Das es im Leben nicht immer zugeht wie auf einem Ponyhof, das weiß ich ja schon länger. Aber dass es nicht unbedingt wie auf einer nicht-artgerechten Schweinefarm zugehen muss, das weiß ich auch! Wie der Zufall es will, befinde ich mich gerade nicht auf der Sonnenseite des Lebens. Es ist hart auf etwas verzichten zu müssen, was einem so sehr ans Herz gewachsen ist, was man wie sein eigenes Kind groß gezogen hat, und was einem dann so von heute auf morgen entzogen wird, wie quasi irrtümlicher weise total unbegründet und unberechtigt vom Jugendamt; in meinem Fall durch die Finanzkrise des Unternehmens. Was nun? Wo ich doch so ein strenggläubiger Workaholiker bin. Ich habe gemerkt, dass ich mich in den vergangenen Jahren stark durch meine Kinder und meine Arbeit definiert habe. „Sage mir was du arbeitest und ich sage dir wer du bist“ dieser Satz stand scheinbar in unsichtbarer Schrift über meinem Schreibtisch. Tja und jetzt wo ich ja nicht mehr arbeite, also müsste es heißen im Folgeschluss, bin ich nicht. Das war ich glaube ich in den letzten drei Monaten auch. Ich war einfach nicht. Weg. Einfach ausgeschaltet. Wie bei allen anderen Arbeitslosen, ist man zunächst einfach nur wahnsinnig traurig, irritiert, dann nochmal traurig, dann desorientiert, dann wieder traurig, usw. bis sich der Kreis dann zunächst mit Zorn, Wut, und dann mit einem impulsiven „jetzt reicht’s aber mal wieder“ schließt.
Pech-Magnet
Wir leben ja in einem Sozialstaat. Da kann einem Gott sei Dank nicht viel passieren. Man muss dann eventuell einige Abstriche machen, aber im Vergleich zu anderen Mitmenschen auf der Welt, ist man in Deutschland auf der sicheren Seite. (An diesen Satz glaube ich übrigens trotz allem immer noch) Dank der jahrelangen Work-Life-Children Balance, bin ich also nicht berechtigt Arbeitslosengeld zu beziehen. Pech Numero 1! Wenn ich nicht arbeite, habe ich keinen Anspruch auf einen Hortplatz für meine Tochter, die in die erste Klasse geht und unverschämterweise jeden Tag um 11:30 Uhr aus hat. Die vom aussterben bedrohten Hortplätze sind rar und mithalten kann man da wirklich nur wenn man Alleinerziehend, todkrank oder ähnliches ist. Mit ganz viel Aufwand hatte ich es kurz vor meiner Kündigung hingekriegt eine provisorische Gruppe zusammenzustellen. Diesen Platz habe ich dank meines erneut aufgenommenen Studentenstatus erhalten. Allerdings zerplatzt nun diese Seifenblase von Betreuung, allerdings aus völlig anderen bürokratischen Gründen, auf die ich vielleicht bei einem anderen Eintrag eingehe. Da ich nun meinen Studentenstatus habe, bin ich nicht Hartz-IV -Berechtigt. Pech Numero 2! Aber Bafög bekomme ich auch keines mehr da ich schon 35 bin, somit Pech Numero 3!

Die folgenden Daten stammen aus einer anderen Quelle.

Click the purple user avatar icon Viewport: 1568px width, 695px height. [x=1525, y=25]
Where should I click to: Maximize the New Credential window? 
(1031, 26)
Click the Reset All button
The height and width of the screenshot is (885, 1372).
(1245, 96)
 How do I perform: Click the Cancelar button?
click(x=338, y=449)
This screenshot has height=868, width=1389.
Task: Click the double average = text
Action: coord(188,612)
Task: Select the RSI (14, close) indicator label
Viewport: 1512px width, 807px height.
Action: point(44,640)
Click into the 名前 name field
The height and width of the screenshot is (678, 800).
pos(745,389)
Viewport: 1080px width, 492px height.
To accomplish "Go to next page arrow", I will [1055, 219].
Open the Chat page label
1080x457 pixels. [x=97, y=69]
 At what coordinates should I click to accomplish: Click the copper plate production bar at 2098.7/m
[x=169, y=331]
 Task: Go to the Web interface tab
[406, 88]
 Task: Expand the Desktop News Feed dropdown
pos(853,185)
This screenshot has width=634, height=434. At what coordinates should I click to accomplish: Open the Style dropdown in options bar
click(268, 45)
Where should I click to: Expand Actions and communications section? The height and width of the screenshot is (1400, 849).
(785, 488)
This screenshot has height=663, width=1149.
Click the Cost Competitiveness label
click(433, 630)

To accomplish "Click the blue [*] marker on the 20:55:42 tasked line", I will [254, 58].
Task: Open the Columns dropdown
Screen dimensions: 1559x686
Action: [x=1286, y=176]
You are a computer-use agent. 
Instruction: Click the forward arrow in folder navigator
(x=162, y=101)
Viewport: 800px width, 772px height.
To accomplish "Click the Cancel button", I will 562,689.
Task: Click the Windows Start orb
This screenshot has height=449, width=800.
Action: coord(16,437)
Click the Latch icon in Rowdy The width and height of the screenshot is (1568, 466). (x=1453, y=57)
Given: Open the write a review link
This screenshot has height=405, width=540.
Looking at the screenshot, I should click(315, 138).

Um nicht alles immer auf Behörden-Gedös auf mich hinzunehmen lege ich Widerspruch ein und bekomme genau einen Monat später einen Termin. Ich versuche meine Situation klar und verständlich zu verdeutlichen. Ich bin 35, habe zwei kleine Kinder, Migrationshintergrund, Kopftuch und keine Berufsausbildung.Das Studium dauert in meinem Fall nicht wirklich lange, das letzte Drittel nimmt nicht mehr wie 3 Semester Zeit in Anspruch, und würde eventuell meine beruflichen Einstiegschancen in den Arbeitsmarkt erhöhen. Nein! Gesetz ist Gesetz. Da lässt sich nichts machen. Das sei bitter in meinem Fall aber so ist es nun mal im Leben. Ich bin gefasst, denn damit war zu rechnen. Eine Exmatrikulationsbescheinigung möchte man dort sehen, damit man mir helfen kann. Ich solle mir schon mal Gedanken machen, wo ich mich am liebsten eingliedern lassen möchte; in den Erziehungs- oder Pflegebereich. „Haben Sie schon einmal gedacht in die Türkei zurückzugehen?“ werde ich gefragt. „Sonne, Strand und Meer, die Türkei ist doch ein schönes Land“ höre ich noch. „Sie schauen wohl keine Nachrichten oder? Mit zwei Kindern ist das für mich nicht die naheliegendste Option derzeit, außerdem muss man von woher kommen um zurückzugehen, ich bin in Deutschland geboren!“
Not hopeless aber planlos
Die Hoffnung stirbt Gott sei Dank zuletzt. Nach drei Monaten Trauer habe ich mich für neue Jobs beworben. Ich „knicke“ den Job des Journalisten nicht, wie man mir im Jobcenter zusicherte. Vielleicht schreibe ich jetzt einfach anders, aber ich schreibe. Ich habe als Kind zwei Allergie-Schocks mit völliger Bewusstlosigkeit und Körperstarre überlebt, so leicht kriegt man mich nicht vom Feld. Es mag sein, dass es ein sehr langer und harter Winter wird, aber dafür wird der Frühling umso schöner.